■ PROBLEM DESCRIPTION:
Your answer should consist of each line from the data below that contains "agent".

■ RECORDS FOR THE TASK:

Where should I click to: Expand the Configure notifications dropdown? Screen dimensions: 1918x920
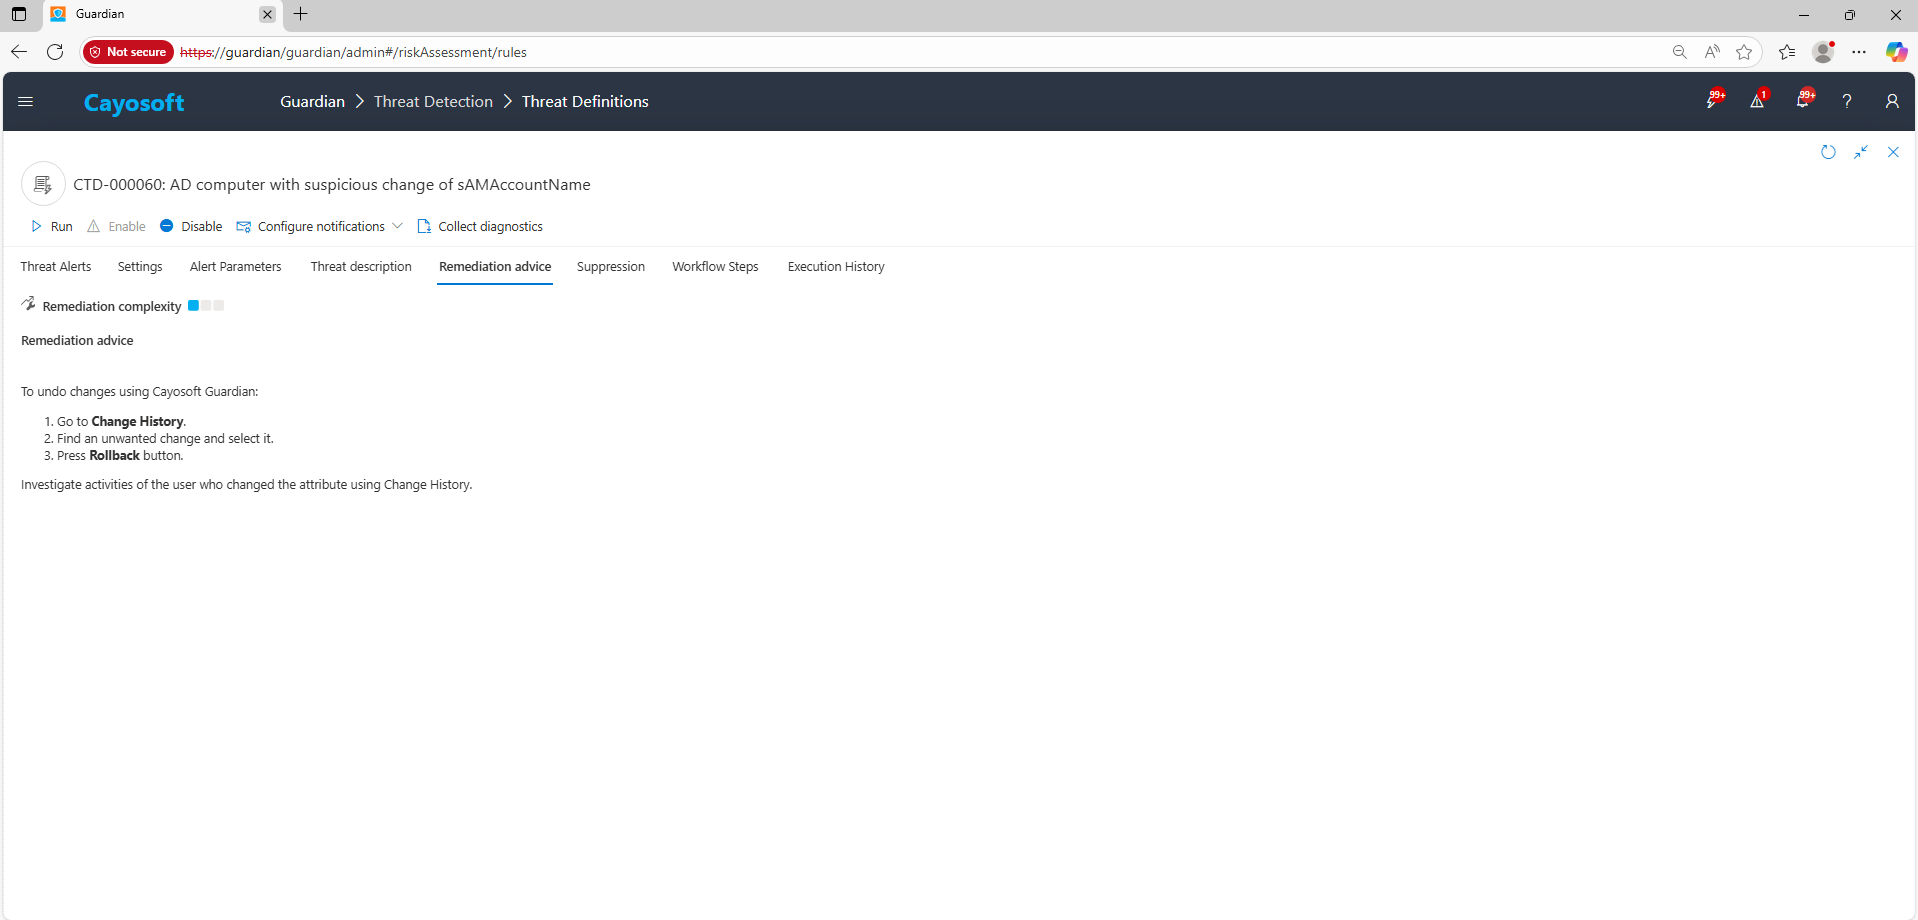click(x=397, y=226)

---

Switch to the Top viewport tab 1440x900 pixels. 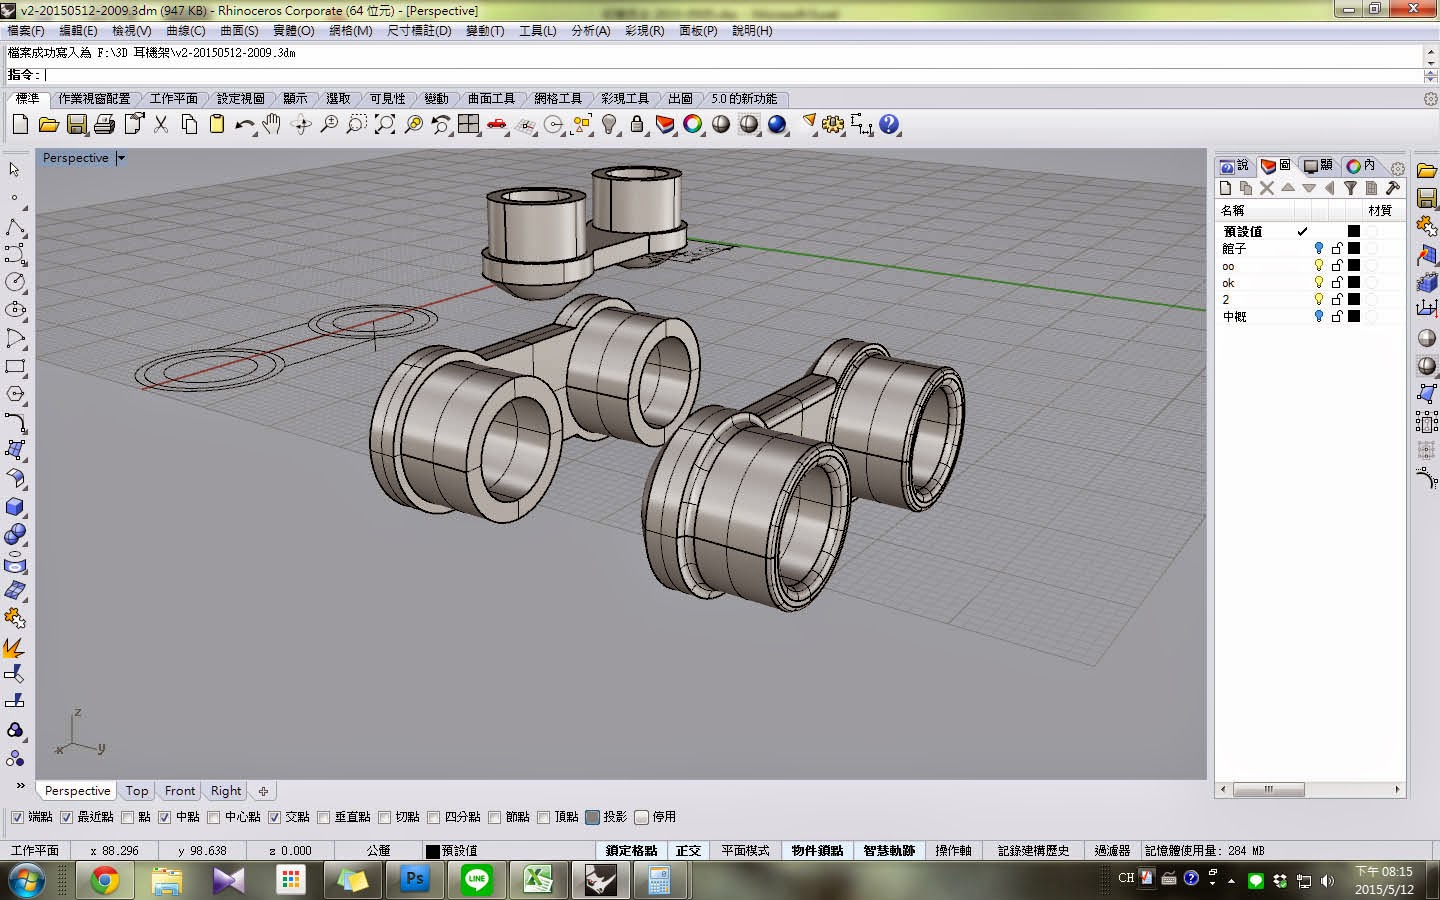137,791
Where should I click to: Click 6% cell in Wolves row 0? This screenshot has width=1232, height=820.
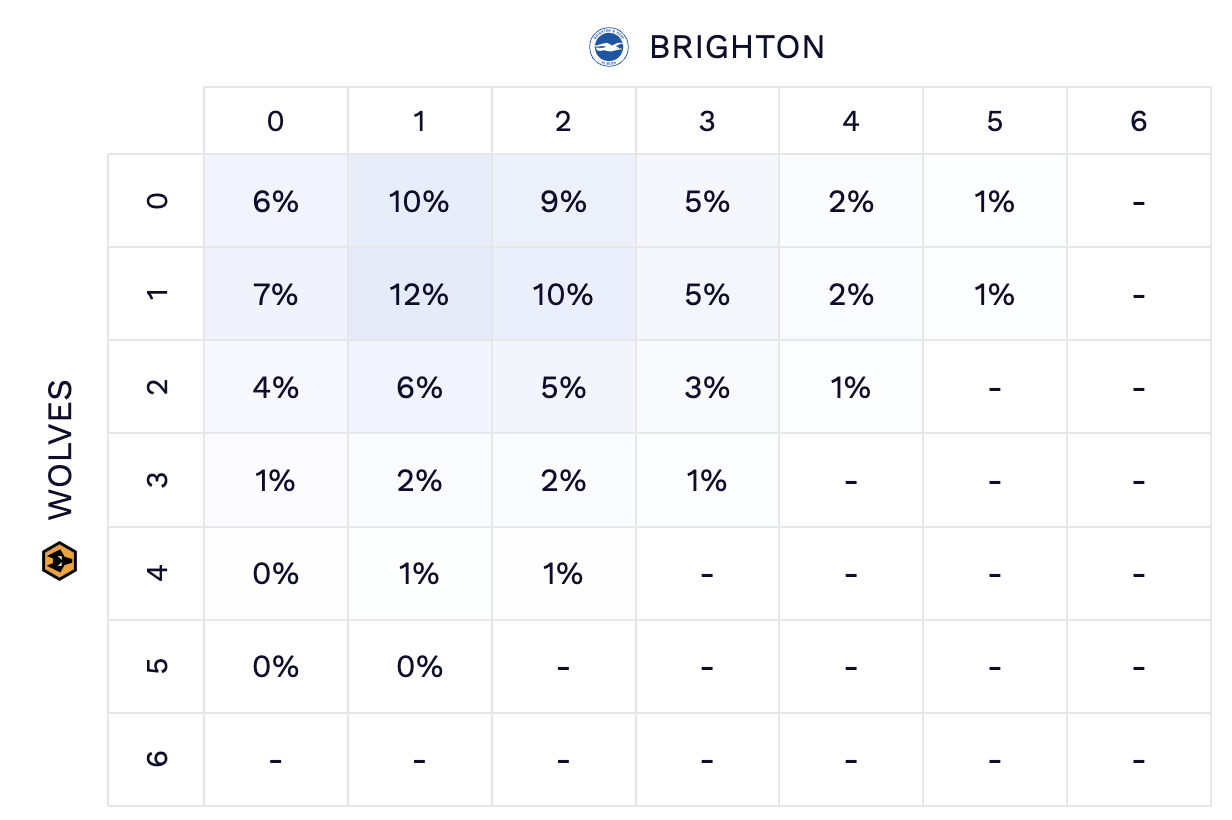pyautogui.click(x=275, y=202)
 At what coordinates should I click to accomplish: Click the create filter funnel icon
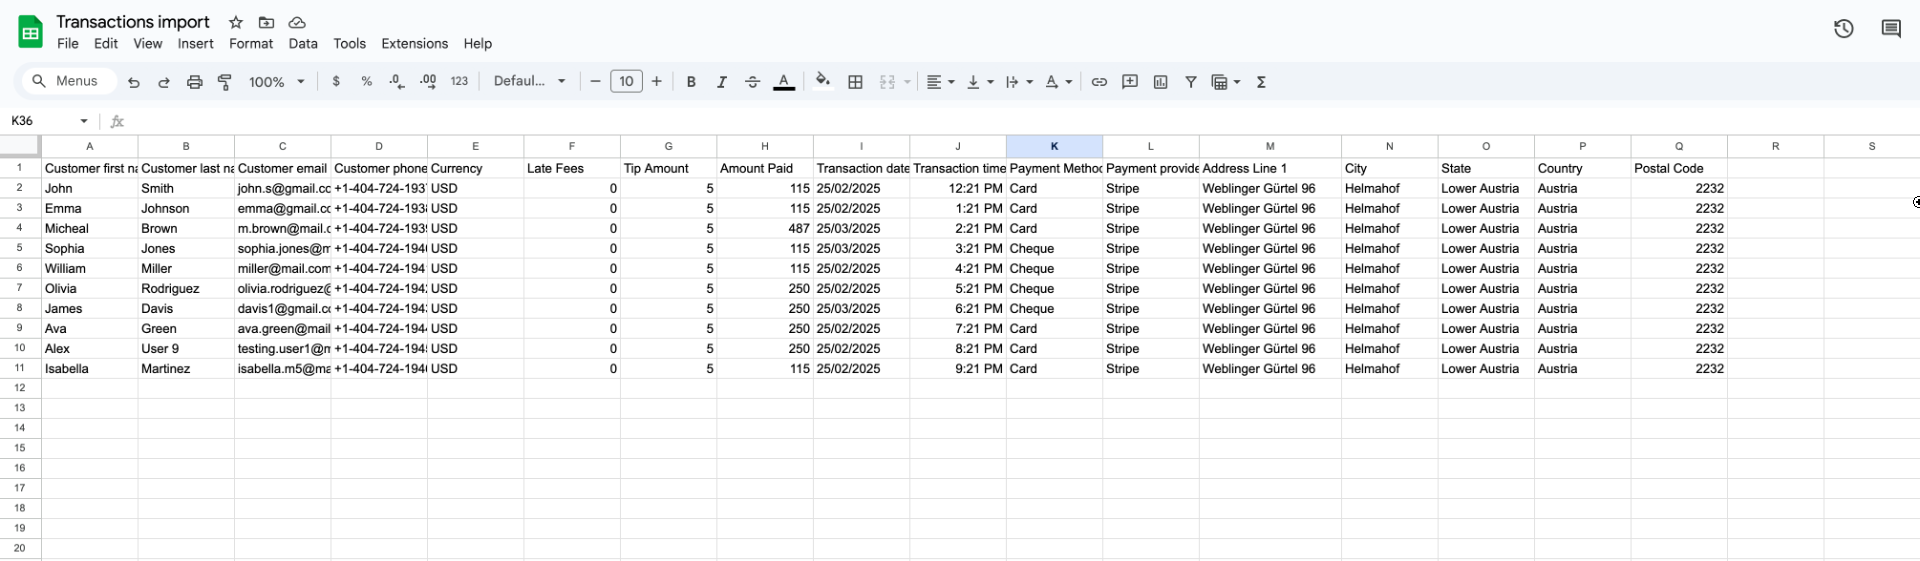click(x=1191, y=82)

==

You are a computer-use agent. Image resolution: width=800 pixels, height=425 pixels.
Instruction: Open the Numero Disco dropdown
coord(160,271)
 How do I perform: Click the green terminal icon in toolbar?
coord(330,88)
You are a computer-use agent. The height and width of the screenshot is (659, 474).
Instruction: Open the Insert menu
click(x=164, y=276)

■ WRITTEN SOLUTION:
You are a computer-use agent. Image resolution: width=800 pixels, height=425 pixels.
You are a computer-use agent. The height and width of the screenshot is (659, 474).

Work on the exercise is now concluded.